• **Data in this exercise**:

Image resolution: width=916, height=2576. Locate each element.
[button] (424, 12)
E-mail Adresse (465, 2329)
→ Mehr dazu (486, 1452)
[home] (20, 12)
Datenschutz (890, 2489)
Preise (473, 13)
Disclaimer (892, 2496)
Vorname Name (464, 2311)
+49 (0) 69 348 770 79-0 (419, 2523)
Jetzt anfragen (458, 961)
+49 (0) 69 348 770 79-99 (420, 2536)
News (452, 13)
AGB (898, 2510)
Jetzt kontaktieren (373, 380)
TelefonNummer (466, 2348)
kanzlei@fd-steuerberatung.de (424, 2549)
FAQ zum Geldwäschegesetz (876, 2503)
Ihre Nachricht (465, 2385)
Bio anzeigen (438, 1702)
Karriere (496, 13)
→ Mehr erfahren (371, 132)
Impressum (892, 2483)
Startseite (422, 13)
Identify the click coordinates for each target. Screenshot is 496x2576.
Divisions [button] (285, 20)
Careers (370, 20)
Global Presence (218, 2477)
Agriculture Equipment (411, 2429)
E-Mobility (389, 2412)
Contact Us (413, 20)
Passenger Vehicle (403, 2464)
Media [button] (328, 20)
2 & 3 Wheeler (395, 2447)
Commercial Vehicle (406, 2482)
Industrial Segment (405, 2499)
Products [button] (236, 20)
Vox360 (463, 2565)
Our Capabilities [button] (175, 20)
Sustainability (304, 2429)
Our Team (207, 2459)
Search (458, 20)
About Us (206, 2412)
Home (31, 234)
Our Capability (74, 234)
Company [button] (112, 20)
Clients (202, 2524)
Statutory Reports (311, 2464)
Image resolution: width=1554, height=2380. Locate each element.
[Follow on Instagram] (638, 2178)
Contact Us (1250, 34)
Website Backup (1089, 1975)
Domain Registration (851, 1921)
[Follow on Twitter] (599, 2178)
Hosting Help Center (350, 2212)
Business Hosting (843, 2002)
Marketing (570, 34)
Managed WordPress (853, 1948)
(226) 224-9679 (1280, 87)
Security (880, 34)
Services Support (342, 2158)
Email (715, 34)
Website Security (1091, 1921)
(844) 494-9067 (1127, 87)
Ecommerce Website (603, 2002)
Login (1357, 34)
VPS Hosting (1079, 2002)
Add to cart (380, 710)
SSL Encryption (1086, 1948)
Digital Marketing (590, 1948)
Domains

• **Aim of the exercise**: Repeat the data verbatim, line after line, leaving nothing out.

• **Your response**:
Image resolution: width=916, height=2576. Locate each element.
[button] (424, 12)
E-mail Adresse (465, 2329)
→ Mehr dazu (486, 1452)
[home] (20, 12)
Datenschutz (890, 2489)
Preise (473, 13)
Disclaimer (892, 2496)
Vorname Name (464, 2311)
+49 (0) 69 348 770 79-0 (419, 2523)
Jetzt anfragen (458, 961)
+49 (0) 69 348 770 79-99 (420, 2536)
News (452, 13)
AGB (898, 2510)
Jetzt kontaktieren (373, 380)
TelefonNummer (466, 2348)
kanzlei@fd-steuerberatung.de (424, 2549)
FAQ zum Geldwäschegesetz (876, 2503)
Ihre Nachricht (465, 2385)
Bio anzeigen (438, 1702)
Karriere (496, 13)
→ Mehr erfahren (371, 132)
Impressum (892, 2483)
Startseite (422, 13)
Identify the click coordinates for each target. Screenshot is 496x2576.
Divisions [button] (285, 20)
Careers (370, 20)
Global Presence (218, 2477)
Agriculture Equipment (411, 2429)
E-Mobility (389, 2412)
Contact Us (413, 20)
Passenger Vehicle (403, 2464)
Media [button] (328, 20)
2 & 3 Wheeler (395, 2447)
Commercial Vehicle (406, 2482)
Industrial Segment (405, 2499)
Products [button] (236, 20)
Vox360 (463, 2565)
Our Capabilities [button] (175, 20)
Sustainability (304, 2429)
Our Team (207, 2459)
Search (458, 20)
About Us (206, 2412)
Home (31, 234)
Our Capability (74, 234)
Company [button] (112, 20)
Clients (202, 2524)
Statutory Reports (311, 2464)
Image resolution: width=1554, height=2380. Locate each element.
[Follow on Instagram] (638, 2178)
Contact Us (1250, 34)
Website Backup (1089, 1975)
Domain Registration (851, 1921)
[Follow on Twitter] (599, 2178)
Hosting Help Center (350, 2212)
Business Hosting (843, 2002)
Marketing (570, 34)
Managed WordPress (853, 1948)
(226) 224-9679 (1280, 87)
Security (880, 34)
Services Support (342, 2158)
Email (715, 34)
Website Security (1091, 1921)
(844) 494-9067 (1127, 87)
Ecommerce Website (603, 2002)
Login (1357, 34)
VPS Hosting (1079, 2002)
Add to cart (380, 710)
SSL Encryption (1086, 1948)
Digital Marketing (590, 1948)
Domains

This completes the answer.